[SOURCE DOCUMENT — start]
Together, we developed a priority guide for the page that emphasized scannability, simplicity, and easy access to additional information for those who wanted it:
Introduction: what is Wayfair Financing?
Light user onboarding: Explanation of how Wayfair Financing works, and a list of our partners and overview of the financing products they provide
Deep dive: robust FAQs pertaining to the differences among financing options, eligibility requirements, etc.
Escape hatch: CTA directing users to learn about Wayfair’s credit cards, for those seeking financing through a credit card
Create, review, and iterate on copy options for each section of priority guide
Once my design partner and I aligned on the page hierarchy, we split off for some heads-down craft execution time. She focused on developing the page design (colors, illustrations, final layout, etc.), while I focused on developing copy for the page, including an FAQ section.
This part of the process was highly iterative:
Develop initial copy for each section, including mild-to-wild tonal options for review.
Submit proposed copy to each financial service provider in the Wayfair Financing platform (Affirm, Genesis, Fortiva, Acima, and Katapult), Citibank, and Wayfair’s Loyalty and Financing team.
After receiving feedback from all providers, either actioned on it directly or discussed further with the provider, typically to understand the spirit or principle behind often-prescriptive legal feedback, so I could ensure the final copy would be comprehensible for users.
Repeat until all copy was approved and met our quality bar.
[SOURCE DOCUMENT — finish]
[PROVIDED RECORDS — start]
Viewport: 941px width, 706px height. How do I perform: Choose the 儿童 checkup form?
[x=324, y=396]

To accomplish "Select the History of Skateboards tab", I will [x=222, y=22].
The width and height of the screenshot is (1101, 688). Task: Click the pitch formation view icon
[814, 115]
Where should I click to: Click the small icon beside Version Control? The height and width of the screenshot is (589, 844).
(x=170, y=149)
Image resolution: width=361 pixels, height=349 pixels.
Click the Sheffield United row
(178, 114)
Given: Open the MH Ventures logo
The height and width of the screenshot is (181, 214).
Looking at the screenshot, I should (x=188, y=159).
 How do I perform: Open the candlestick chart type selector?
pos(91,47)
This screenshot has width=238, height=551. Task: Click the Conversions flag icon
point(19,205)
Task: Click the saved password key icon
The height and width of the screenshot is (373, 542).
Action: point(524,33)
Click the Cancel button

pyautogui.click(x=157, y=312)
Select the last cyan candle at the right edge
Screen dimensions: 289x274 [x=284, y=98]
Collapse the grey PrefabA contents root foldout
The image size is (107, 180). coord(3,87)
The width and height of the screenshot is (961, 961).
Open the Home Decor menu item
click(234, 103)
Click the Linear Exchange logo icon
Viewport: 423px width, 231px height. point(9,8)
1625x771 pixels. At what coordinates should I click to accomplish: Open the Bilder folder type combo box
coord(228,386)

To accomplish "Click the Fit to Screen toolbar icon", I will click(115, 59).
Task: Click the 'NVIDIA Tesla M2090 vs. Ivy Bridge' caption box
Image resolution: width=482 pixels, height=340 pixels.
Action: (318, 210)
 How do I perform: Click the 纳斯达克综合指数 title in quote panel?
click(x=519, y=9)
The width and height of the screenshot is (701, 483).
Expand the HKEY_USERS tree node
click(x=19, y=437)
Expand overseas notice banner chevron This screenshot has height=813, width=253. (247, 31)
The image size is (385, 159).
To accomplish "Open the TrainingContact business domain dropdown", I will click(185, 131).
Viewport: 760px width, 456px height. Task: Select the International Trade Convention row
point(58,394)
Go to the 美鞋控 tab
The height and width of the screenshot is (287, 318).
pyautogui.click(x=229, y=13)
[PROVIDED RECORDS — finish]
WORK ITEM A
From the text about the Wayfair Financing page, extract the passage starting with "Light user onboarding: Explanation" and going on through "eligibility requirements, etc.".
WORK ITEM B
Continue the account of writing copy for the Wayfair Financing page from the point where it stops.

FINAL ANSWER A
Light user onboarding: Explanation of how Wayfair Financing works, and a list of our partners and overview of the financing products they provide
Deep dive: robust FAQs pertaining to the differences among financing options, eligibility requirements, etc.

FINAL ANSWER B
Develop and finalize FAQ content based on internal and external stakeholder feedback
I leveraged our user research and data to shape the FAQ hierarchy: the five most critical questions were at the top, with subsequent questions behind a CTA to reduce cognitive load
The first questions introduced users to the Wayfair Financing product in greater deal, a critical job given that this was a first-to-market platform solution
Additional questions in the FAQ section that came from known areas of confusion and concern: understanding what different financing options were, and understanding who to contact to ask questions or troubleshoot
On a previous project, I conducted a social media sentiment analysis to learn about challenges Wayfair customers faced with financing furniture purchases and used those insights to shape the FAQ hierarchy and content
Including a question and detailed answer about the differences among the financing options didn’t get immediate buy-in because it opened up the product to legal risk, but my research showed it was important to users
By drawing from my research and iterating and collaborating with all six external organizations, I was successful in implementing the question in the landing page FAQ
Polish and ship final designs for primary landing page, with copy in context
The page headline leads with the core user benefit: financing enables customers to pay over time
Subcopy emphasizes simplicity and convenience without getting into the weeds of interest rates and APR
“How it works” section is designed for scannability and uses relevant spot illustrations to reduce cognitive load
“How it works” section copy a) reassures users about security and the minimal impact to their credit score, and b) reinforces the ease of the financing process by communicating that Wayfair will do the heavy lifting of finding a plan for them
“Our Partners” section drives confidence through social proof through known entities in consumer financing
What I’d do differently
Engage with external partners earlier to reduce time spent in compliance back-and-forth. While the churn wasn’t enormous, it did slow us down, and aligning earlier on low-fidelity concepts and scrappy copy options could have helped reduced that churn.
Earmark time for usability testing of our mock-ups to ensure users could understand the application process, financing options, etc. as described on the page. We had more than enough up front discovery work to understand user pain points, but didn’t have a chance to validate that what we had built would sole those known problems.